Problem requirements
Copy the material below word for word, from its very first line down to and including the line that contains "at that location.", and leave out the pictures.
— BEGIN Entries supplied —
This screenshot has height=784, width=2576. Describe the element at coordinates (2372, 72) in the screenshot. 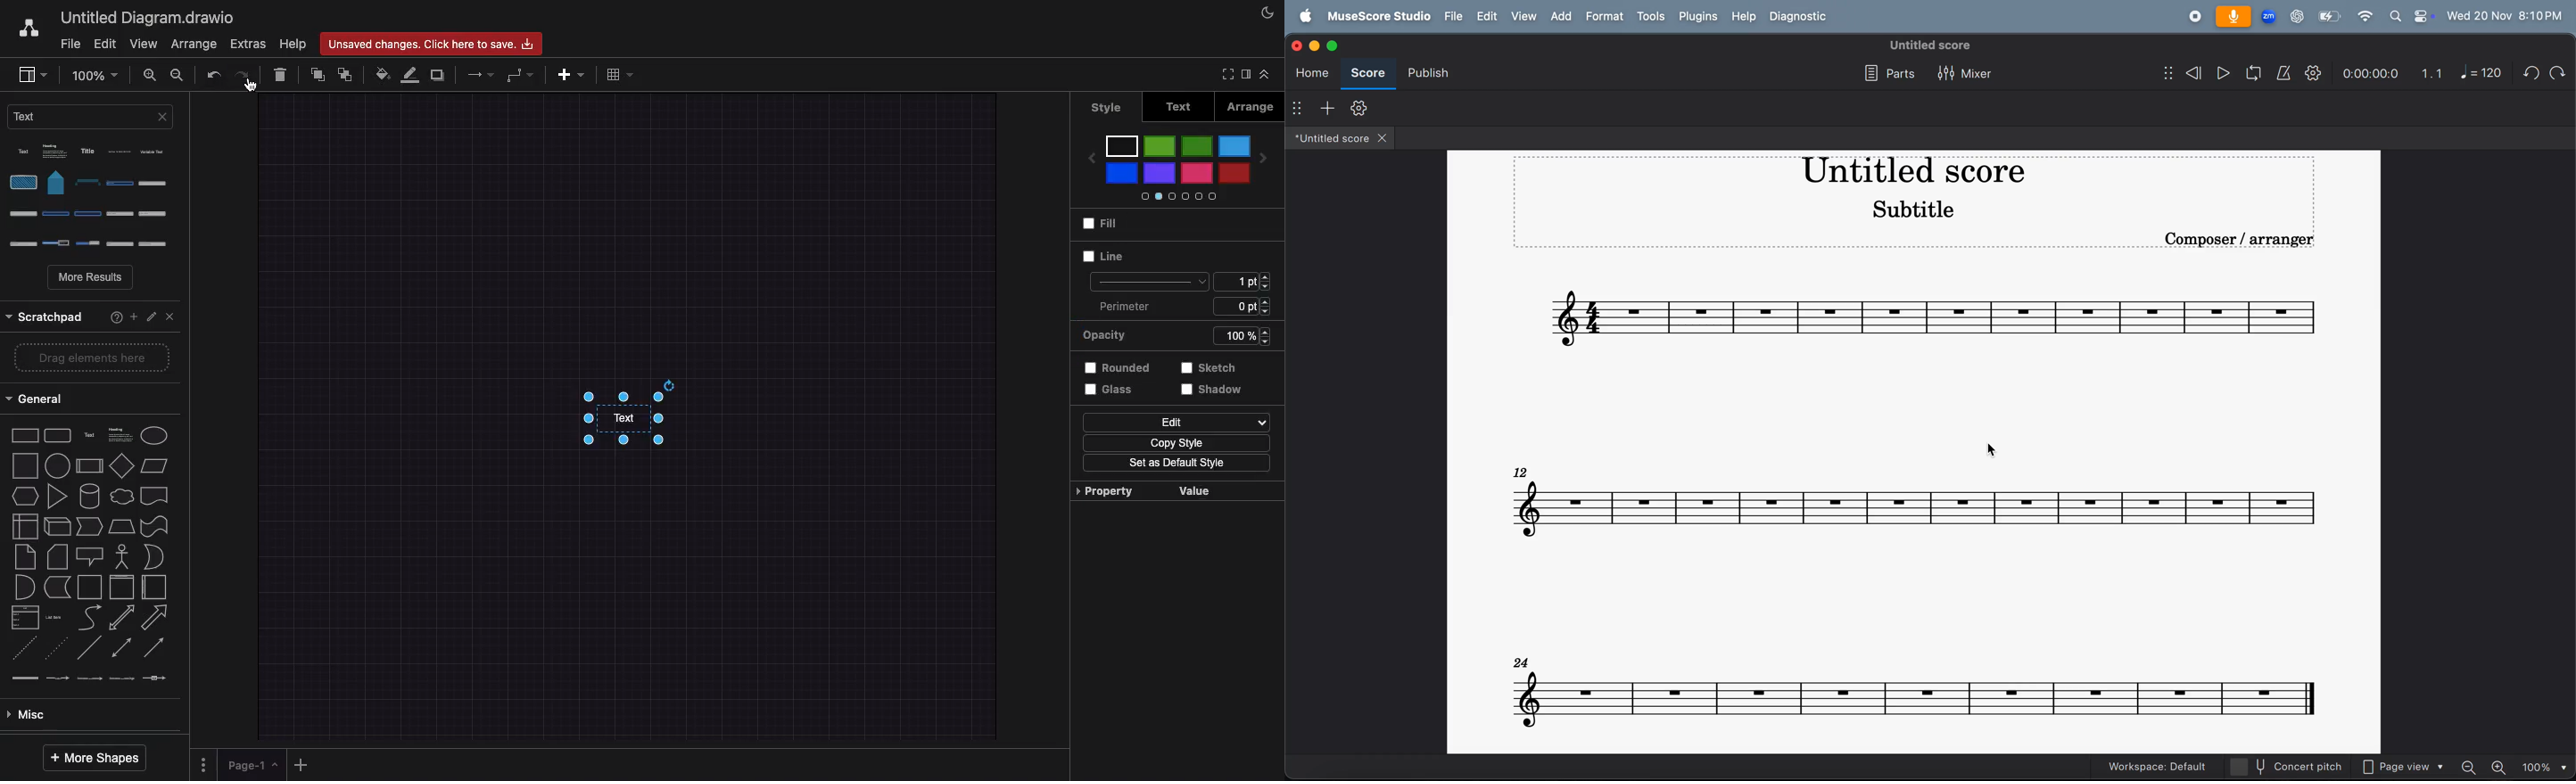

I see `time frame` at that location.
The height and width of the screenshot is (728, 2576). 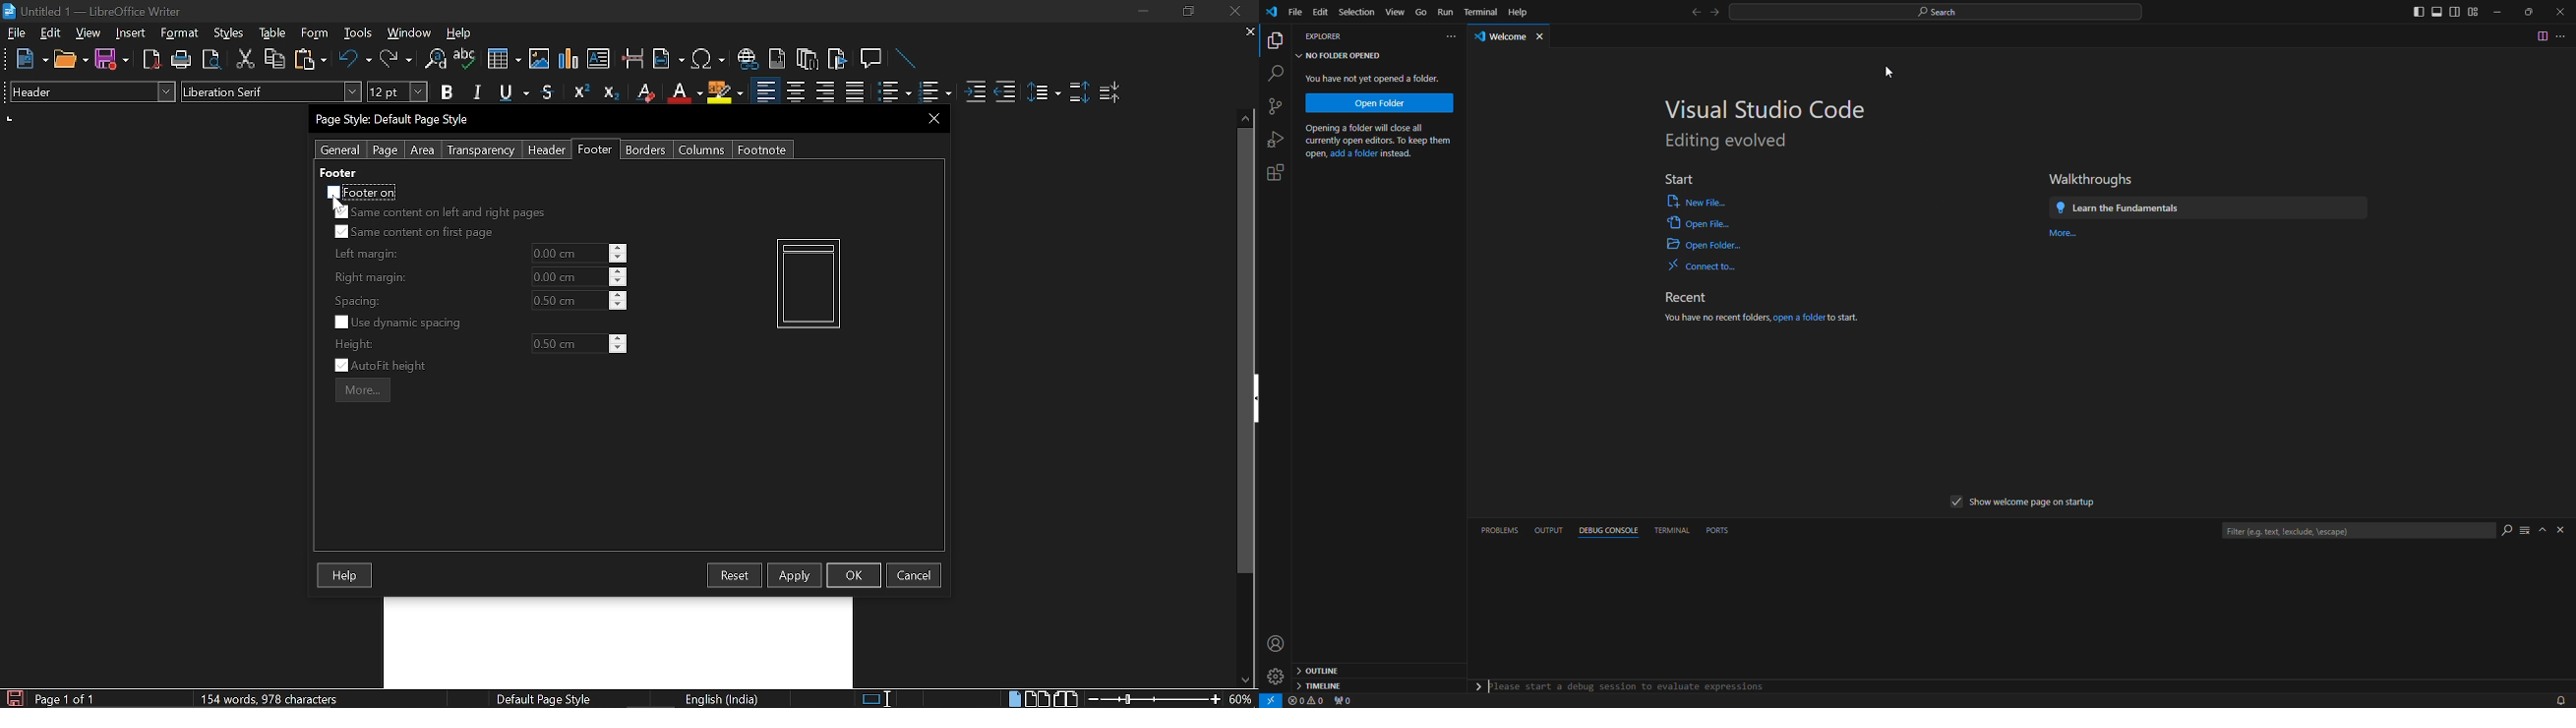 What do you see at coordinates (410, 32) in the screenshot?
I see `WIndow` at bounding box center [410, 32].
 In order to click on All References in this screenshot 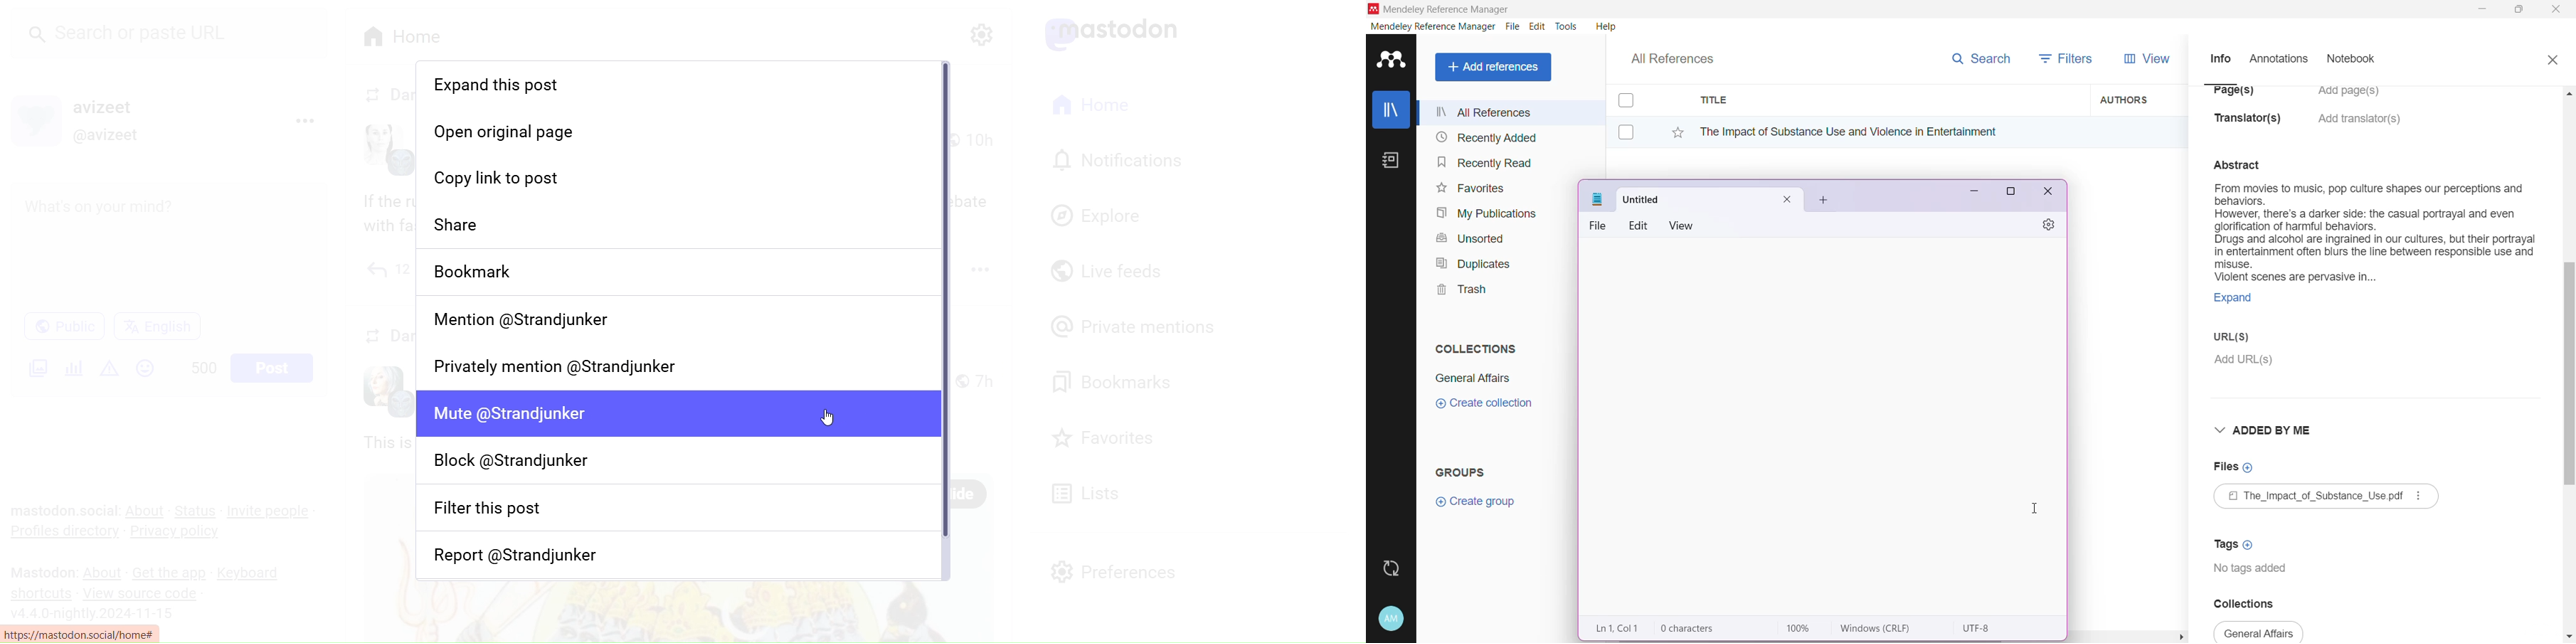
— END Entries supplied —
The completed task
This screenshot has height=784, width=2576. Describe the element at coordinates (2372, 72) in the screenshot. 

I see `time frame` at that location.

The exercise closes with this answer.